During September 1897, in the mountains between Inwood and Mt. Lassen, Shasta County, 21-year-old Elias Weigart and his dog encountered a huge California grizzly whose front track measured 11 in and the rear, 19 in. The bear died after Weigart emptied his Winchester 38-55 into the animal at close range.

In 1920, the Shuteye Peak area of Madera County was home to one of the last California grizzlies, nicknamed 'Two Toes', who lost part of his front foot in a trap and evaded hunters for years.

The last hunted California grizzly bear was shot in Tulare County, California, in August 1922, although no body, skeleton or pelt was ever produced. Less than 75 years after the discovery of gold in 1848, almost every grizzly bear in California had been tracked down and killed. In 1924, what was thought to be a grizzly was spotted in Sequoia National Park for the last time and thereafter, grizzlies were never seen again in California.

=== Reintroduction ===
Support to reintroduce grizzlies to the state is growing. Despite having one of the largest American black bear populations in the nation, California still has habitat that can sustain about 500 grizzlies; it is thought that the presence of an additional large mammal could curb overpopulation of the smaller black bear, which often is involved in human-bear conflicts, as it enters human settlements in pursuit of food and trash. In 2014, the U.S. Fish and Wildlife Service received, and subsequently rejected, a petition to reintroduce grizzly bears to California. In 2015, the Center for Biological Diversity launched a petition aimed at the California state legislature to reintroduce the grizzly bear to the state.

In anticipation of the 2024 centennial marking the final recorded sighting of a wild grizzly bear in California, a collaborative effort was initiated by scientists affiliated with the Research Network, prominent leaders from California Tribes, and advocates associated with conservation nonprofits. This initiative resulted in the establishment of the California Grizzly Alliance.

Despite these efforts, however, their reintroduction remains controversial. Arguments against grizzly bear reintroduction emphasize the potential for rare but significant harm, such as attacks causing injuries or fatalities. Those who deem any harm, especially loss of human life, as morally unacceptable view the reintroduction in California as an intolerable threat, regardless of individual risk.

=== Symbolism ===

The California grizzly bear is featured on the flag of California.

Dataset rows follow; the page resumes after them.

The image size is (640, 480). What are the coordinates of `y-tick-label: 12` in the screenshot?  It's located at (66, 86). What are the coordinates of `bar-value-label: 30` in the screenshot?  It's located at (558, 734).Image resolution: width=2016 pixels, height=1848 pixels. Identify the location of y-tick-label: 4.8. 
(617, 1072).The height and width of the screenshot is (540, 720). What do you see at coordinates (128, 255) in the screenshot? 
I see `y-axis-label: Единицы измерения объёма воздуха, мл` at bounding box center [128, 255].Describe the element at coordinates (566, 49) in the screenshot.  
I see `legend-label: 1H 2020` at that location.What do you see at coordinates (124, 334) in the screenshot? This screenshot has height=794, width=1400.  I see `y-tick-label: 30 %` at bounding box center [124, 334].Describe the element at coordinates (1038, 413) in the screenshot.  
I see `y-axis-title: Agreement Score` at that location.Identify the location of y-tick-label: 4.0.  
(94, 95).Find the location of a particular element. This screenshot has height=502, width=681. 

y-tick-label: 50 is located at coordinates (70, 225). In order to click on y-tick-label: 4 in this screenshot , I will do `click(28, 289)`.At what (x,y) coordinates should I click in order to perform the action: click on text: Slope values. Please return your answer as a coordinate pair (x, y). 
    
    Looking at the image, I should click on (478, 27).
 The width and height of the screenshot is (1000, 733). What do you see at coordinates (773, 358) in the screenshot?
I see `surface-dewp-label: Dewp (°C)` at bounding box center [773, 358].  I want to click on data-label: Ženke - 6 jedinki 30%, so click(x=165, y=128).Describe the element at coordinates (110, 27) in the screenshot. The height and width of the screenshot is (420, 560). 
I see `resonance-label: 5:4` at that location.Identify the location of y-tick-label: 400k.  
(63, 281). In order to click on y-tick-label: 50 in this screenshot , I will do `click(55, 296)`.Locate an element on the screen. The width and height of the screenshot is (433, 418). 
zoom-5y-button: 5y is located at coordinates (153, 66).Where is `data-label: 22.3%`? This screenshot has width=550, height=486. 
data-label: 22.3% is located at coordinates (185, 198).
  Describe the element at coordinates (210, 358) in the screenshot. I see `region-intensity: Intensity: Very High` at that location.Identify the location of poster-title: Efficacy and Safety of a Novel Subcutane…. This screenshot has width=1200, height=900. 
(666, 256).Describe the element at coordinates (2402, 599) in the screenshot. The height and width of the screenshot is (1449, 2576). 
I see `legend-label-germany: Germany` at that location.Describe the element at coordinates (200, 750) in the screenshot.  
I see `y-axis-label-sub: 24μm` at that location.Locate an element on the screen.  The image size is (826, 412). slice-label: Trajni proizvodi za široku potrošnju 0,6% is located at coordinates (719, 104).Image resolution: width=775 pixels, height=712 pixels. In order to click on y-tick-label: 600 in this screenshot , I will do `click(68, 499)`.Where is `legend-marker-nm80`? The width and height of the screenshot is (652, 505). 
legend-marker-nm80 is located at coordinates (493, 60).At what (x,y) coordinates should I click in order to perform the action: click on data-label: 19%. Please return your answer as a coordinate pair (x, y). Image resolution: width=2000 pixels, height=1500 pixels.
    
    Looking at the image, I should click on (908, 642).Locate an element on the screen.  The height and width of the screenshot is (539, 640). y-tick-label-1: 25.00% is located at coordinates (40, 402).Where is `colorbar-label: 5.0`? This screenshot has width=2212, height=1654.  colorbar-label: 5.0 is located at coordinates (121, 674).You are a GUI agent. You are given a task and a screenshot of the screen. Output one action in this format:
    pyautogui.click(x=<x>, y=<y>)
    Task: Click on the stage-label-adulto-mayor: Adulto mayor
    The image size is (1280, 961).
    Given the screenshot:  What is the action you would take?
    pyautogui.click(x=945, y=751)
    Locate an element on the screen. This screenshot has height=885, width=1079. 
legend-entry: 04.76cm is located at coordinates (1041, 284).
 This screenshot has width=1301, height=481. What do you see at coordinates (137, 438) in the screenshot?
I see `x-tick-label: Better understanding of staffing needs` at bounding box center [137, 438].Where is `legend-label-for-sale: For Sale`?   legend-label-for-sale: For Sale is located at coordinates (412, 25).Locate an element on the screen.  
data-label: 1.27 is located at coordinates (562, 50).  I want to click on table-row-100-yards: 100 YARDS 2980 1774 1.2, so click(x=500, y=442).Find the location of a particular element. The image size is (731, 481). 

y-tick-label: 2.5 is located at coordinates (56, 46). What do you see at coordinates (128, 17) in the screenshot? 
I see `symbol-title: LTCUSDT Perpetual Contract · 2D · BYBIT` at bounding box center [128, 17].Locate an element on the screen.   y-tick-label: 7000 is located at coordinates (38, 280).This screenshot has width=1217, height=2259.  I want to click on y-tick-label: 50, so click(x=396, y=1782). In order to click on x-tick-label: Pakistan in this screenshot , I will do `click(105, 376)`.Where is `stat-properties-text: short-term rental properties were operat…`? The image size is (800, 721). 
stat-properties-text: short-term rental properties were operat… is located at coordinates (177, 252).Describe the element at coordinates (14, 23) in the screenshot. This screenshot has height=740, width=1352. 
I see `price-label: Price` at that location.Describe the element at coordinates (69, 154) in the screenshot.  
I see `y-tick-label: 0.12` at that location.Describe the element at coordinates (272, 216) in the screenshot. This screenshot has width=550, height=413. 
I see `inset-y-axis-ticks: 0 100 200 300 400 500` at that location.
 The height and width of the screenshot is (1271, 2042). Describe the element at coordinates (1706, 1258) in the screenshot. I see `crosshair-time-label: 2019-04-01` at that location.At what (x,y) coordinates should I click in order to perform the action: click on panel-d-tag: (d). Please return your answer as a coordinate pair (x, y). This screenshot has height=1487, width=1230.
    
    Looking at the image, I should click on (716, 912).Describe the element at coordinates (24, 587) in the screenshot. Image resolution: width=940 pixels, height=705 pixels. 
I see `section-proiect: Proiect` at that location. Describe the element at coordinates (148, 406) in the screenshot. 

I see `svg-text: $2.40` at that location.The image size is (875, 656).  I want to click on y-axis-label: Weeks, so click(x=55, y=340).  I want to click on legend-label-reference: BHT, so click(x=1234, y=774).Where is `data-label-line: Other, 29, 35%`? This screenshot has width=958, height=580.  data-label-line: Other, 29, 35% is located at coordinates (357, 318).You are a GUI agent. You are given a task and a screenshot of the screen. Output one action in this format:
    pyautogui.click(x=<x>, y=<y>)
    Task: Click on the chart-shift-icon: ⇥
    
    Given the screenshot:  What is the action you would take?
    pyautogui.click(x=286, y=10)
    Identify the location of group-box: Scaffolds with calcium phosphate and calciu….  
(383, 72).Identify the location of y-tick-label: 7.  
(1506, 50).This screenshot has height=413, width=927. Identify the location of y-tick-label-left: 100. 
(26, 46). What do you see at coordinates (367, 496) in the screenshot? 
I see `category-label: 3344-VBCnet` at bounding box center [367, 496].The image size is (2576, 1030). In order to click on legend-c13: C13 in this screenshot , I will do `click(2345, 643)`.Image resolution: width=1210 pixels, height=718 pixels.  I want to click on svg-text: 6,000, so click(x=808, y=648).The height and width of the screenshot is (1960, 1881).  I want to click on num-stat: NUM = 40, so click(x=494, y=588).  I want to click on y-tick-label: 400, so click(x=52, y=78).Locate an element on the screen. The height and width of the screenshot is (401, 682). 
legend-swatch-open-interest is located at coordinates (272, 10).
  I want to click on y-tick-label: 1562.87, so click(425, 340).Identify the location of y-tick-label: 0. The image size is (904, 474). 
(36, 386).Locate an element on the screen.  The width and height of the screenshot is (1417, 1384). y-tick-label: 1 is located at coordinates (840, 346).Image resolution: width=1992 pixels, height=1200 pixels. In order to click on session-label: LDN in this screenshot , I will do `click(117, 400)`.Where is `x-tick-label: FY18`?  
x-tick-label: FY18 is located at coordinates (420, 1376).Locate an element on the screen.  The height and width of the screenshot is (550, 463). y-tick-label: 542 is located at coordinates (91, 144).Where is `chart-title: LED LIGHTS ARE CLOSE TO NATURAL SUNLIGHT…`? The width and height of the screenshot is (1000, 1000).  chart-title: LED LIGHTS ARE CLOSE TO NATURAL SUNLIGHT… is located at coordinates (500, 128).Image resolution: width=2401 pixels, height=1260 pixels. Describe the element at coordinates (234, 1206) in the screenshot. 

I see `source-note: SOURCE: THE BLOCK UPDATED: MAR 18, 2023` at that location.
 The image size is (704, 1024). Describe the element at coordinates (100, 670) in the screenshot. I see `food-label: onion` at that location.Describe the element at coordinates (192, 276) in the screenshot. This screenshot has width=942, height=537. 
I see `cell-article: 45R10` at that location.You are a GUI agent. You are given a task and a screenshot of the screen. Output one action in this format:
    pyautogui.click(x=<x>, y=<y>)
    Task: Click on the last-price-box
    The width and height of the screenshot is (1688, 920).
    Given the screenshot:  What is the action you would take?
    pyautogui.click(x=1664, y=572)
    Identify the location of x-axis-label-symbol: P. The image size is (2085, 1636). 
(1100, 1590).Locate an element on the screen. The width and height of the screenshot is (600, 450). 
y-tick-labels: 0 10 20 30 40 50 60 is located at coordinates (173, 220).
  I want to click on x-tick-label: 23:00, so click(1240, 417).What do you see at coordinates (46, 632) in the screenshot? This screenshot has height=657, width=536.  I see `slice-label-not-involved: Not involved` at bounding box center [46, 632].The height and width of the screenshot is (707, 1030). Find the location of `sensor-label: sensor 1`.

The California grizzly bear is one of the state's most visible and enduring symbols, adorning both the state flag and seal. The Bear Flag first flew in 1846 as a symbol of the short-lived California Republic. A second version was adopted as the state flag by the state legislature in 1911. The bear symbol became a permanent part of the state seal in 1849. The California grizzly bear was designated the official state animal in 1953. The bear is celebrated in name and as mascot of the sports teams of the University of California, Berkeley (the California Golden Bears), and of the University of California, Los Angeles (the UCLA Bruins) and in the mascot of University of California, Riverside (the UC Riverside Highlanders). The Cal Poly Maritime Academy operates a training ship named Golden Bear.

The name "Yosemite" likely originates from the indigenous Ahwahneechee word for grizzly bear, "Oo-soo-mah-ty" or "Yo-hem-ah-ty", which directly refers to the animal. James M. Hutchings, a pioneer in promoting Yosemite tourism, named the monumental sequoia Grizzly Giant. He chose the name to evoke the formidable presence, massive stature, and rugged independence of the California grizzly bear.